MARYLAND'S LOW-INCOME housing market is headed into a crisis: Nearly half of 35,000 low-income units statewide may be lost in the next four years because their owners are thinking of quitting subsidy programs. Owners can make more money by charging market-rate rents, which are soaring, or by selling the buildings.

The result can be seen in Baltimore City: 43 percent of tenants with Section 8 vouchers cannot find qualifying apartments or landlords willing to accept them.

In coming months, the situation is only likely to grow worse as the pool of low- income housing shrinks.
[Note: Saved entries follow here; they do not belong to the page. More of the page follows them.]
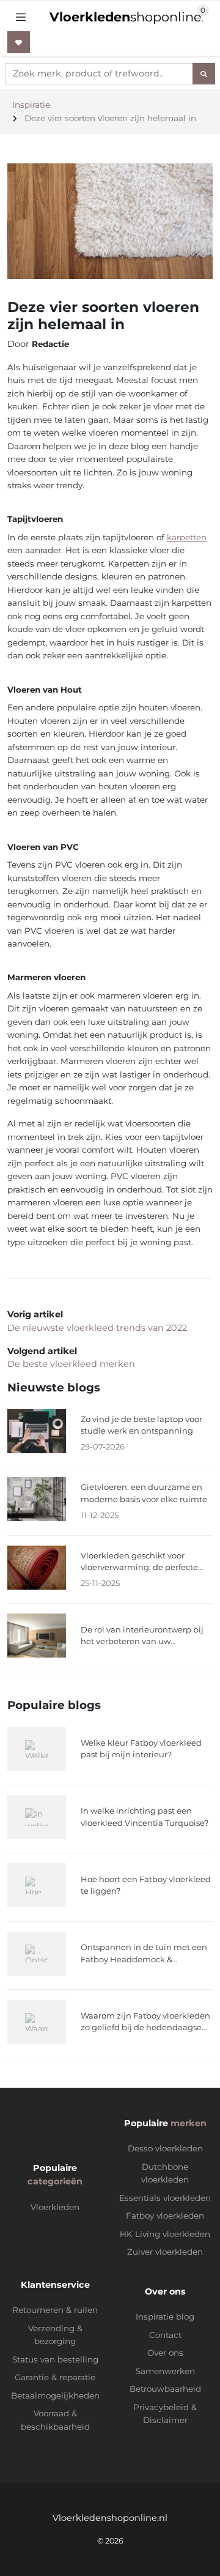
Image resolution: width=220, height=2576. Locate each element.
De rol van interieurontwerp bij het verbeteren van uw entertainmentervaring (142, 1636)
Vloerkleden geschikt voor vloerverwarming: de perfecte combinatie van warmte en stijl (143, 1562)
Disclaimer (165, 2420)
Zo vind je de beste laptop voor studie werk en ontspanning (141, 1425)
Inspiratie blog (165, 2316)
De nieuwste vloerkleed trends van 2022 (97, 1327)
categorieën (55, 2181)
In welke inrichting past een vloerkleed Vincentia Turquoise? (144, 1817)
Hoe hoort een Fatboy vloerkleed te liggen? (146, 1885)
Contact (165, 2335)
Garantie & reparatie (55, 2377)
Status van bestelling (55, 2359)
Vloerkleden (55, 2207)
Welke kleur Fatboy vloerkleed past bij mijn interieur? (141, 1749)
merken (188, 2123)
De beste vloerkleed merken (71, 1363)
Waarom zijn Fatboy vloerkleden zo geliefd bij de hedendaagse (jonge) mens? (145, 2022)
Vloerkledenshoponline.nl (110, 2517)
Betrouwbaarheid (165, 2389)
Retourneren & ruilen (55, 2310)
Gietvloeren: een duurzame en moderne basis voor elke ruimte (144, 1493)
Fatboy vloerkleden (165, 2215)
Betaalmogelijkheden (55, 2395)
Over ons (165, 2353)
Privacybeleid (161, 2407)
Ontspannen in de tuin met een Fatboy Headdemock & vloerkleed (144, 1953)
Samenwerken (165, 2371)
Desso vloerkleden (165, 2148)
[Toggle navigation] (20, 17)
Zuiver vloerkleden (165, 2252)
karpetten (187, 537)
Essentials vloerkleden (165, 2198)
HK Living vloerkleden (165, 2234)
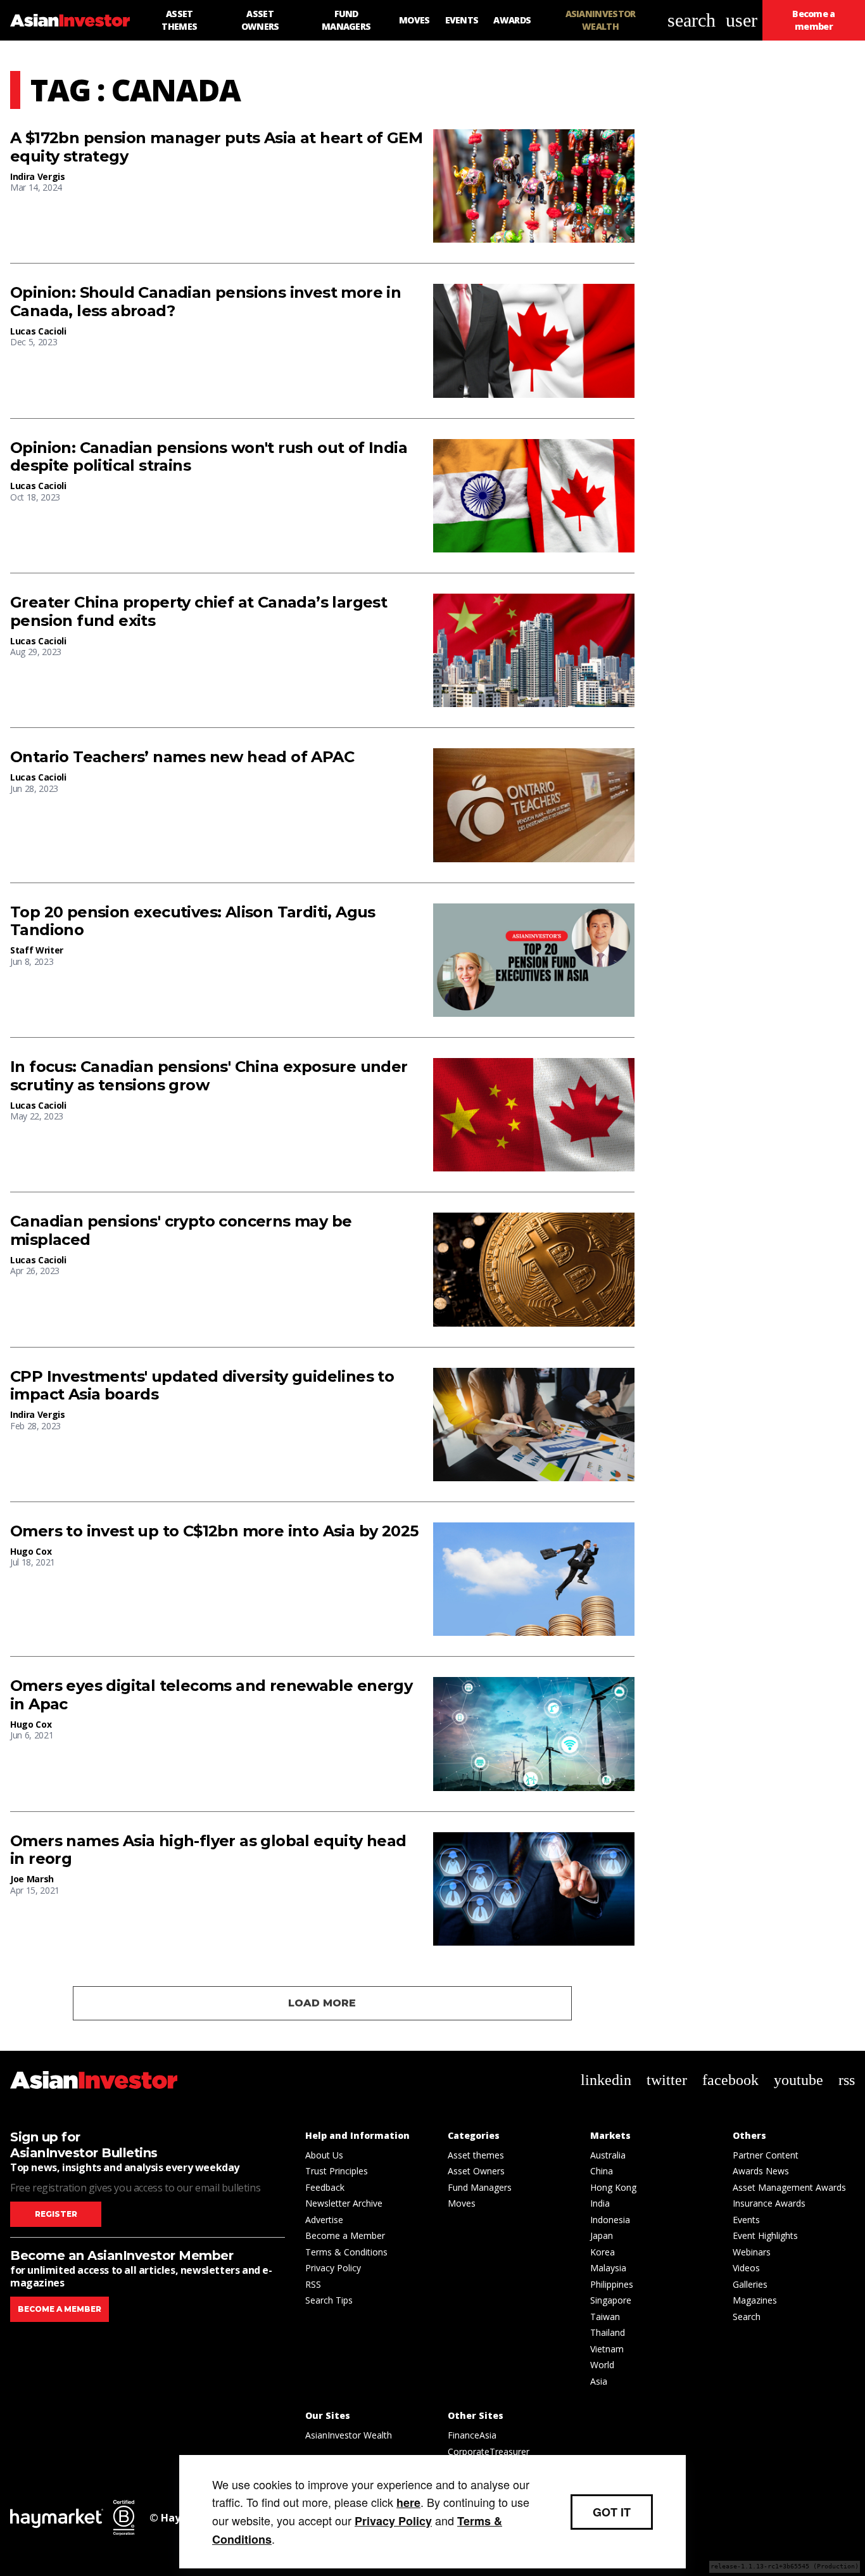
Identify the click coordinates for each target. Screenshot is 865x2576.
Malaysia (608, 2268)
"We simply don't have enough rental units, period," says Becky Sherblom of the Maryland Center for Community Development.

We don't begrudge building owners their desire to make money in the current market. Take a 46-unit townhouse apartment complex in Baltimore's Ridgely's Delight as an example. Twenty years ago, a partnership headed by C. William Struever enrolled it in a subsidy program. Having fulfilled its contract, the partnership wants out. It plans to sell the units, displacing its Section 8 tenants.

Hundreds of other Section 8 units throughout the metropolitan area are being removed from the inventory. Among these is West Baltimore's 900-unit Uplands Apartment complex. Meanwhile, many private landlords are paring down their low-end inventories because lead paint liability cases and problems in obtaining insurance have made their business too difficult.

This wasn't supposed to happen. In fact, about 10 years ago, when a bevy of subsidy contracts expired, most owners extended them because that was the thing to do in the economic conditions of the time.

This is not an attractive option now, due to a huge appreciation in property prices and spiraling rents in the open market.

There is no quick fix. The only long-term answer is more construction of low-income projects. And that, unfortunately, is unlikely to happen as long as all levels of government - from federal to state and local - are in the throes of budget squeezes.

Until more low-income housing becomes available, the social consequences could be devastating, Legal Aid Bureau representatives warn. Some families that lose their shelter may end up on the skids. Maryland is neglecting the coming crisis at its own peril because the consequences of dislocation are not going to be pretty: more poverty, hopelessness and crime.